Skip to main content

Search

Query SearXNG — a privacy-friendly, open-source metasearch engine — and optionally scrape each result URL in parallel.

What is SearXNG?

SearXNG is an open-source metasearch engine that aggregates results from multiple search providers (Google, Bing, DuckDuckGo, etc.) while preserving user privacy. It does not track or profile users.

QuickCrawl's search is powered by a self-hosted or public SearXNG instance. All queries are sent to your configured SearXNG server.

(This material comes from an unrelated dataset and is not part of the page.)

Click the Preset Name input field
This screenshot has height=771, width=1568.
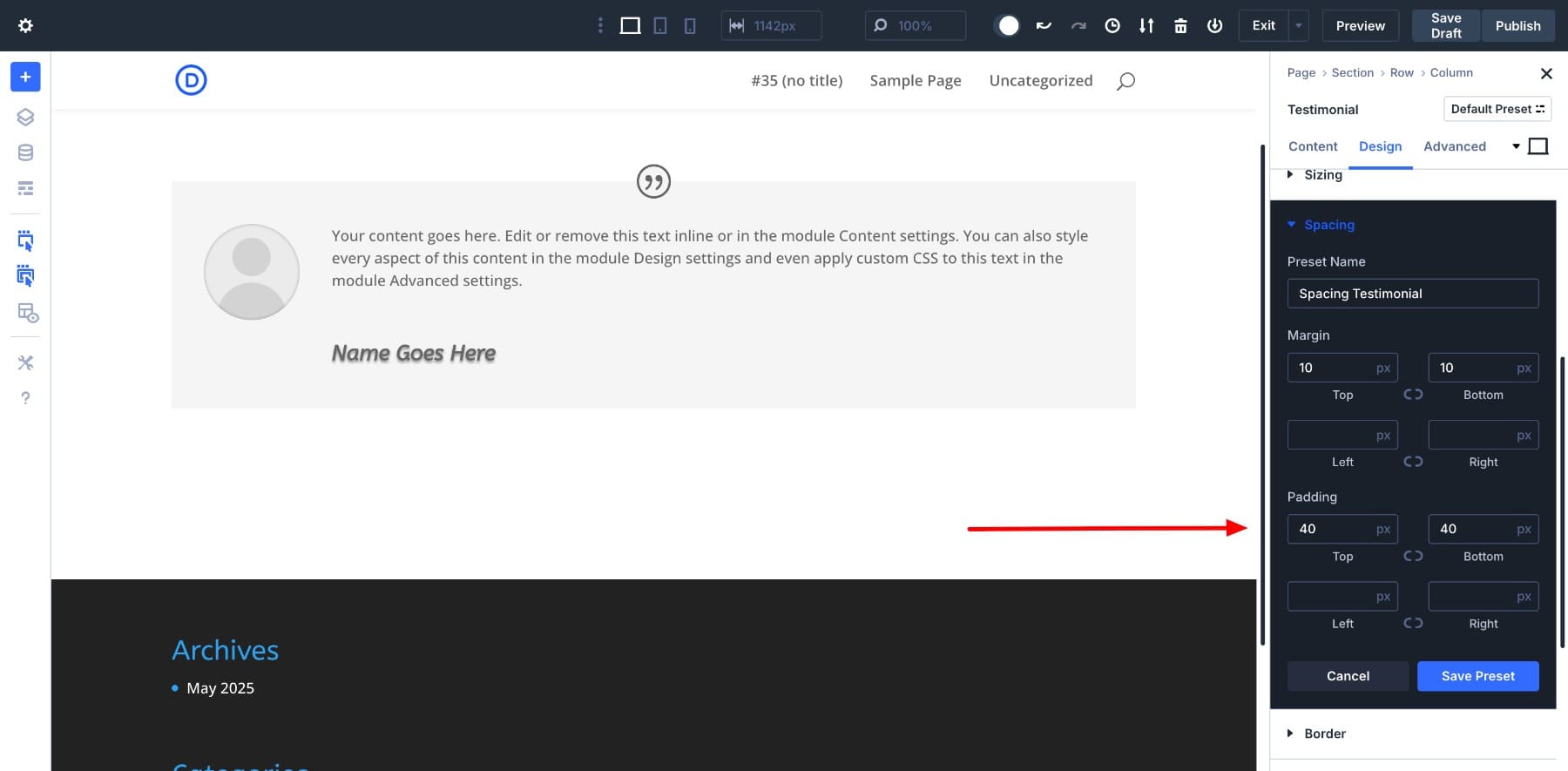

You → QuickCrawl /v1/search → SearXNG → Google/Bing/DuckDuckGo/etc.

Your configured instance

Flow

POST /v1/search { query, scrape }

├── Build SearXNG query
│ ├── q = search query
│ ├── format = json
│ ├── language = auto / en / etc.
│ ├── time_range = day / week / month / year
│ └── pageno = page number

├── GET to SearXNG /search endpoint

├── Parse JSON response
│ └── [title, url, snippet, engine, published_date]

├── Normalize results
│ └── Assign positions, extract site name

├── [Optional] BM25F re-ranking
│ └── Re-rank by relevance score

├── [Optional] Scrape each result URL
│ └── 10 concurrent workers
│ └── Same render path as /v1/scrape

└── Return unified response

SearXNG Query Parameters

ParameterDescription
qSearch query
formatAlways json
languageauto, en, all, etc.
time_rangeday, week, month, year (optional)
categoriesgeneral, news, videos, images, etc.
safesearch0 (off), 1 (moderate), 2 (strict)
pageno1-based page number

Response

type SearchResponse struct {
Query string // Echo of the query
Results []SearchResult // List of results
TotalResults int // Total found
Page int // Page number
}

type SearchResult struct {
Position int // 1-based position
Score float64 // Native score from search engine
BM25Score float64 // BM25F score (if use_bm25 = true)
Title string // Result title
URL string // Result URL
SiteName string // Extracted hostname
Snippet string // Search description
Markdown *string // Scraped content (if scrape = true)
HTML *string // Scraped HTML (if scrape = true)
Links []string // Links from scraped page
}

BM25F Scoring

BM25F is a field-weighted variant of BM25 (Best Matching 25) — a classic TF-IDF-like relevance ranking algorithm used in search engines.

Standard BM25 Formula

score = IDF(t) * (tf(t,d) * (k1 + 1)) / (tf(t,d) + k1 * (1 - b + b * |d| / avgdl))

Where:
t = query term
d = document
tf = term frequency in document
IDF = inverse document frequency
k1 = 1.5 (term frequency saturation)
b = 0.75 (document length normalization)
|d| = document length
avgdl = average document length across corpus

BM25F (Field-Weighted)

BM25F extends BM25 to work across multiple fields (title, snippet) with separate weights:

BM25F = Σ_t IDF(t) * Σ_f wf * (tf_f(t,d) * (k1 + 1)) / (tf_f(t,d) + k1 * (1 - b + b * dl_f / avgdl_f))

Where:
wf = field weight (title: 2.0, snippet: 1.0 by default)

How QuickCrawl Uses It

  1. When use_bm25 = true: Results are re-ranked by BM25F score instead of the search engine's native score
  2. Default weights: Title weight = 2.0, Snippet weight = 1.0 (configurable via SEARCH__BM25F_TITLE_WEIGHT and SEARCH__BM25F_SNIPPET_WEIGHT)
Query: "golang web scraping"

For each result:
Tokenize query → ["golang", "web", "scraping"]
For each term:
Compute IDF from all results' titles + snippets
Compute weighted TF across title + snippet fields
Sum → BM25F score
Re-rank descending by score

Parallel Result Scraping

When scrape = true, each result URL is fetched with 10 concurrent workers:

Results [1, 2, 3, ..., 10]

├── Worker 1: Scrape result[1]
├── Worker 2: Scrape result[2]
├── ...
└── Worker 10: Scrape result[10]

└── Same render path as /v1/scrape
(HTTP or browser auto-escalation)

Each scrape:

  • Has a 60-second timeout
  • Is non-fatal — a failed scrape doesn't fail the whole search
  • Uses the formats and renderMode from the search request

This enables Perplexity-style research: search for a topic, get results with full scraped content.

Configuration

# Environment variable
SEARCH__BASE_URL=https://searx.example.com

# Or in quickcrawl.toml
[search]
base_url = "https://searx.example.com"
timeout_secs = 30
bm25f_title_weight = 2.0
bm25f_snippet_weight = 1.0